Following the evolutionary logic of kin selection of context-specific calls, it is therefore surprising that primate vocal repertoires are generally small, consisting of only a handful of acoustically distinct call types [29], which is also true for human’s closest living relatives, the chimpanzees [30]. On the other hand, vocal repertoire sizes are often underestimated because many species appear to be able to generate subtle variations within some call types and because of combinatorial phenomena [31]. Both acoustic variants and signal combinations effectively increase a species’ repertoire size and therefore its expressive power. Recent examples are Diana monkey contact calls, which despite overall uniformity vary subtly according to social context [32], and chimpanzees and bonobos food-associated calls, which vary with food quality [13,33,34]. Subtle acoustic changes in otherwise identical call types may therefore function to counter the physical constraints of the generally inflexible non-human primate vocal tract.

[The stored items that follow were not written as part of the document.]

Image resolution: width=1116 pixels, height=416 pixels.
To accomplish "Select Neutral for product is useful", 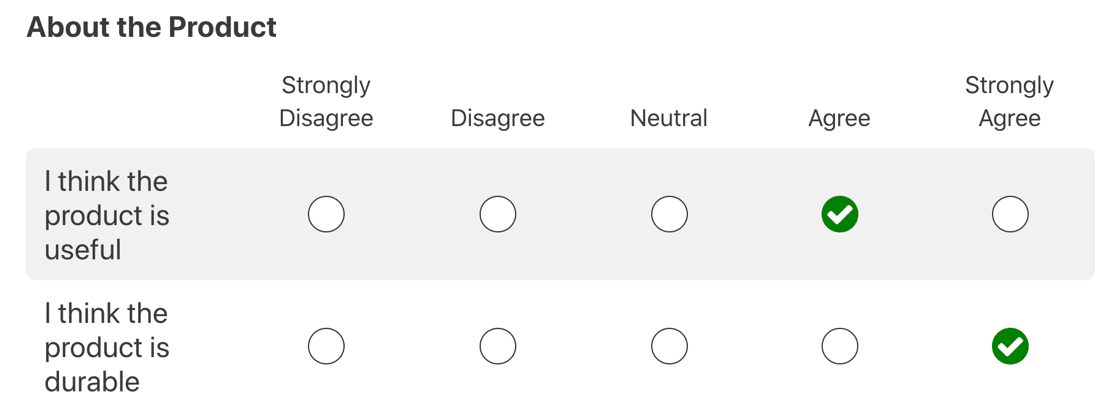I will (x=669, y=214).
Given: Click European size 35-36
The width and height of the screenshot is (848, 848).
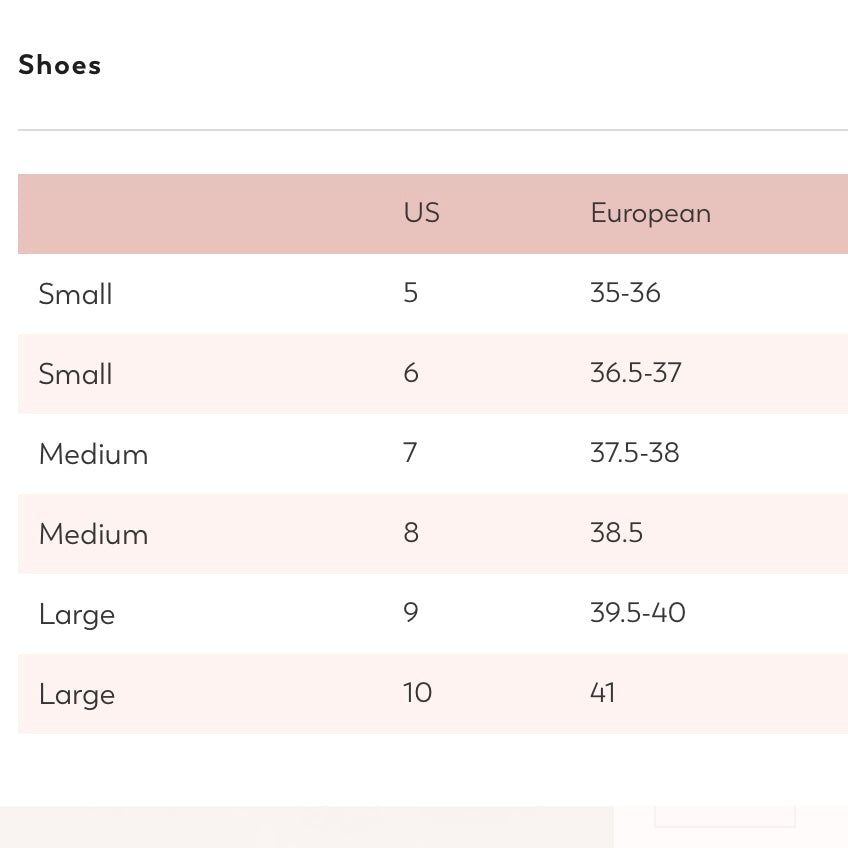Looking at the screenshot, I should pos(625,293).
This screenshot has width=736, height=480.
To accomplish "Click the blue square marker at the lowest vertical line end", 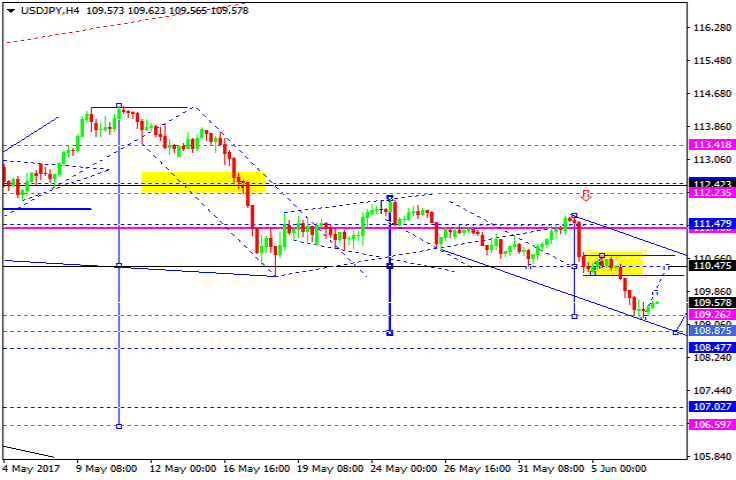I will pos(119,426).
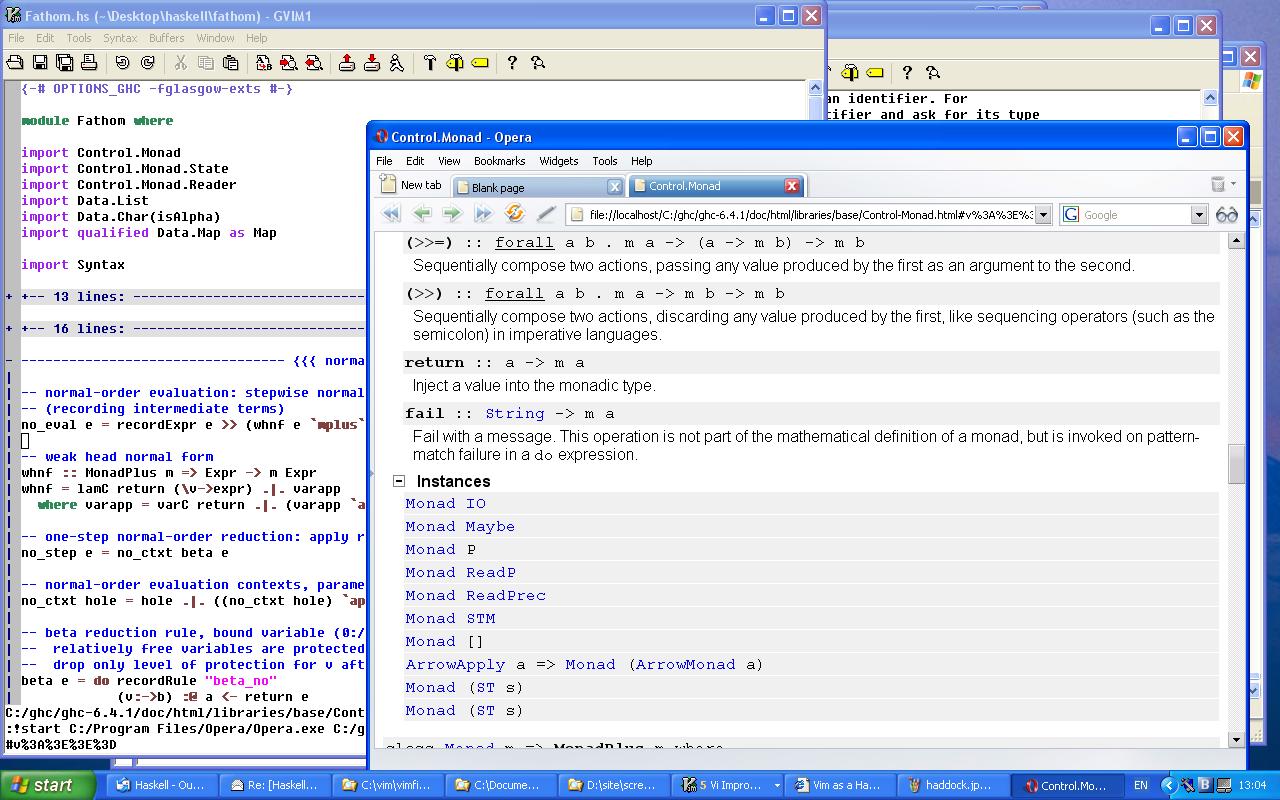The height and width of the screenshot is (800, 1280).
Task: Open the closed tabs trash dropdown
Action: 1223,184
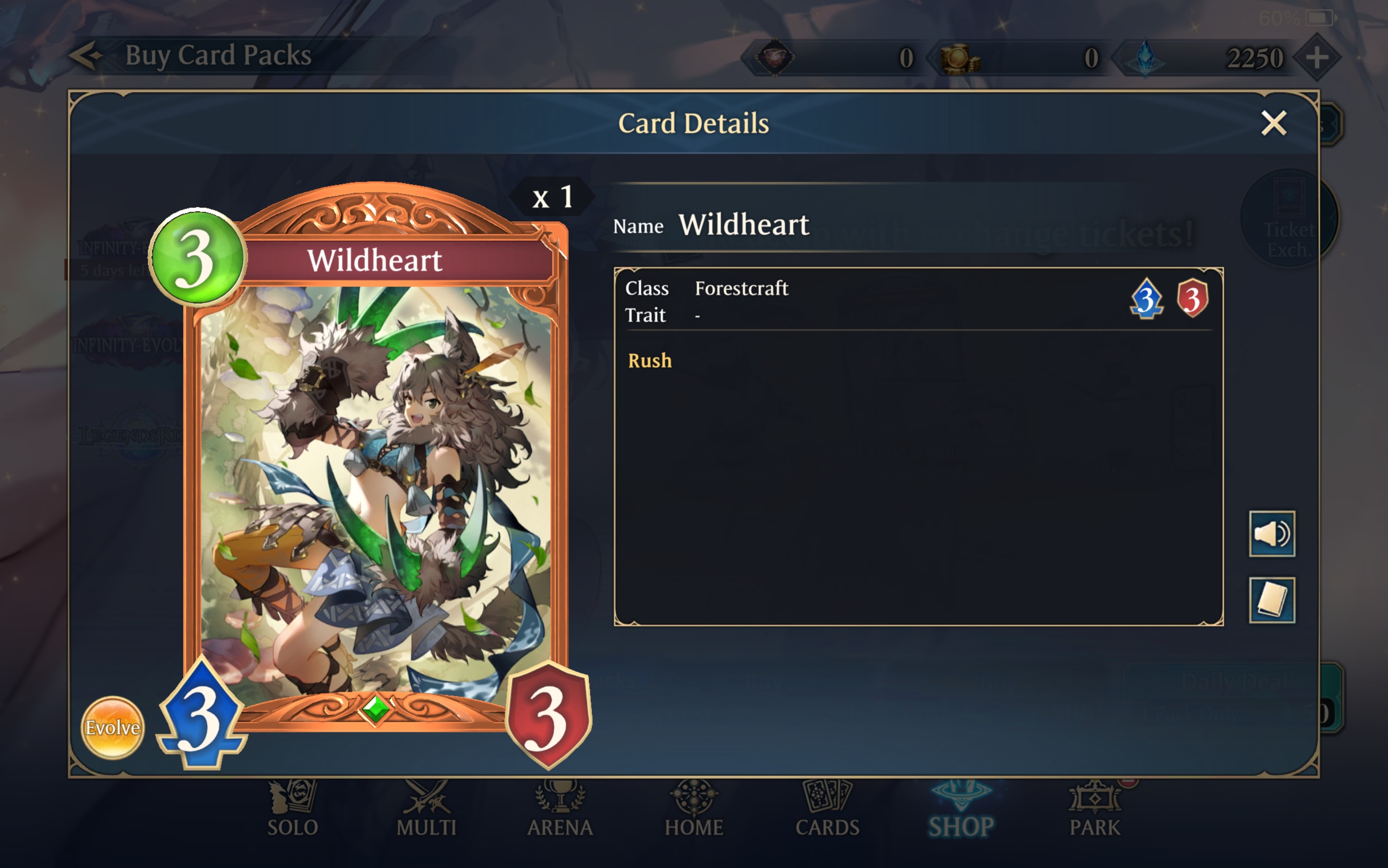Open the card flavor text book icon

tap(1272, 600)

In this study, we are interested in the variation of close-range ‘hoo’ calls of another ape species, the lar gibbon (Hylobates lar). Gibbons are mainly known for their loud and conspicuous songs, audible over long distances, which allow callers to communicate beyond their immediate home ranges in dense forest habitat [35,36]. In earlier work, we have presented observational evidence for functionally referential communication in these songs [37] and recent studies have compared the convergent development of patterns for human speech and human singing with gibbon song [38,39].

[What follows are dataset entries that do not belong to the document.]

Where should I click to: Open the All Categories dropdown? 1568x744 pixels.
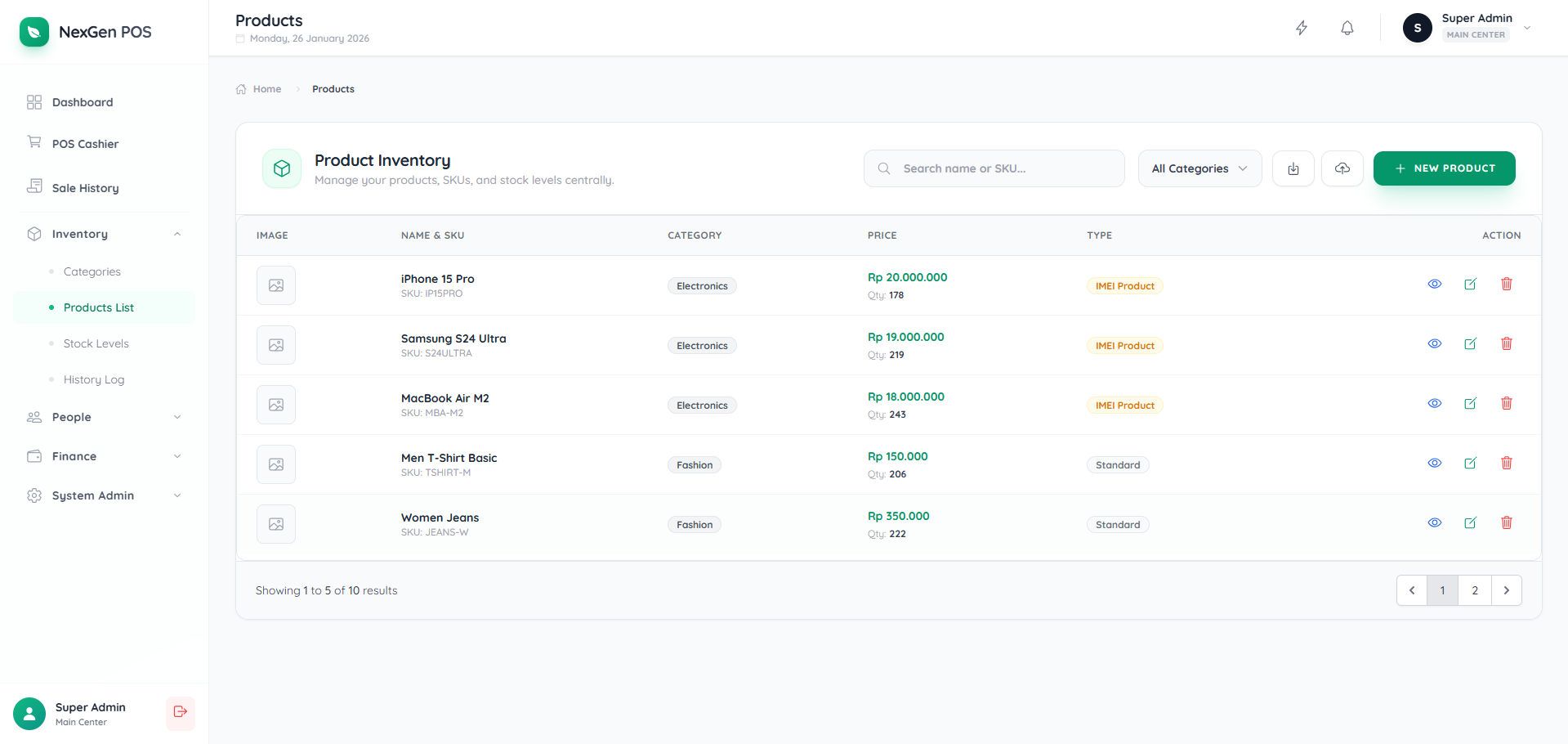point(1199,168)
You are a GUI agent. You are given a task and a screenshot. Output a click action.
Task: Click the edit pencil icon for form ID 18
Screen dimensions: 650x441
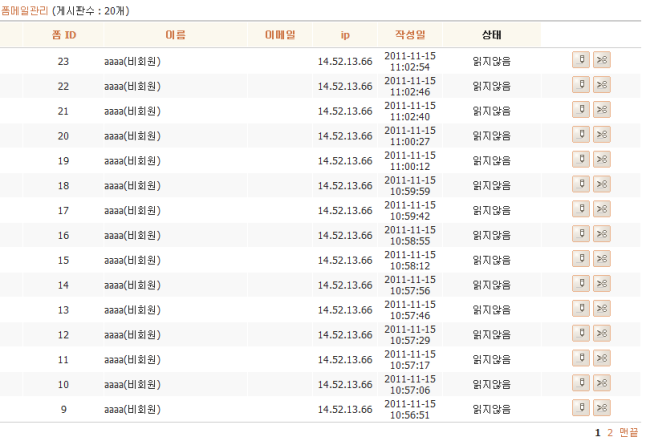580,185
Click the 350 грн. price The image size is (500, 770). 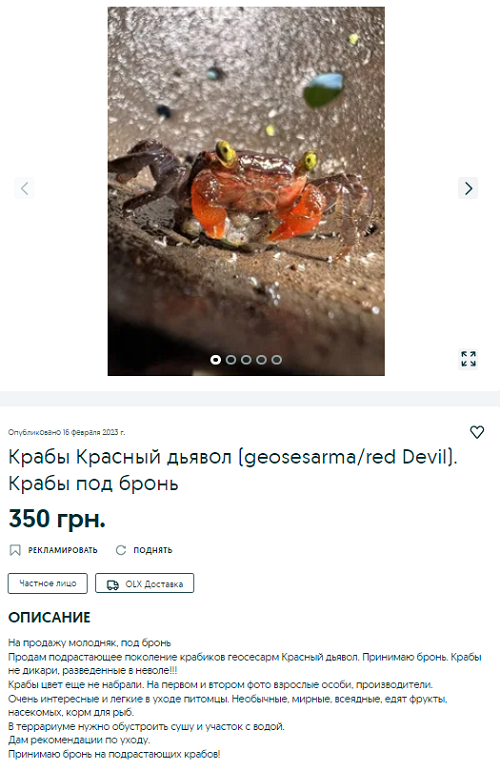point(57,519)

Lar gibbons also produce a number of soft call types, which so far have not attracted much attention. In a pioneering field study CR Carpenter [40] already alluded to close range calls in lar gibbons, which were described as “…low volume sounds” impossible to record with the technology available at the time. He described the entire vocal repertoire as consisting of nine distinct call types with five of them confined to within-group communication. These within-group calls functioned in cohesion, defence, play, begging, and directing others. JO Ellefson [41] labelled one call the “hoo” and described it as a “…broad pitch range soft to medium loud, being emitted singly or in short bursts of two or three per second” (p. 128). According to Ellefson (1974), hoos were produced in a variety of contexts, such as short distance separation from group members, responding to a human observer, encountering preferred food (“glug-hoo”), and during encounters with neighbouring groups (“conflict-hoo”). Although Ellefson speculated that hoos might show systematic acoustic variation across contexts, to our knowledge this hypothesis has never been tested empirically. In addition, JJ Raemaekers, PM Raemaekers and EH Haimoff [42] noted that hoos could also be part of H. lar songs, described as having a “…short, uninflected and steeply rising” shape, with a lower pitch and narrower frequency range compared to closely related “wa” calls. In a previous study [37] we confirmed these preliminary observations and suggested that “hoos” should be classed as a distinct “note” produced as a prelude to, as well as a part of, more complex songs. Because hoos are used in so many contexts there are reasons to believe that the acoustic distinctions alluded to by Ellefson [41] are context-specific and potentially meaningful to conspecifics. This study is a first step in determining whether these calls are consistently distinct and could therefore be used in functionally referential communication.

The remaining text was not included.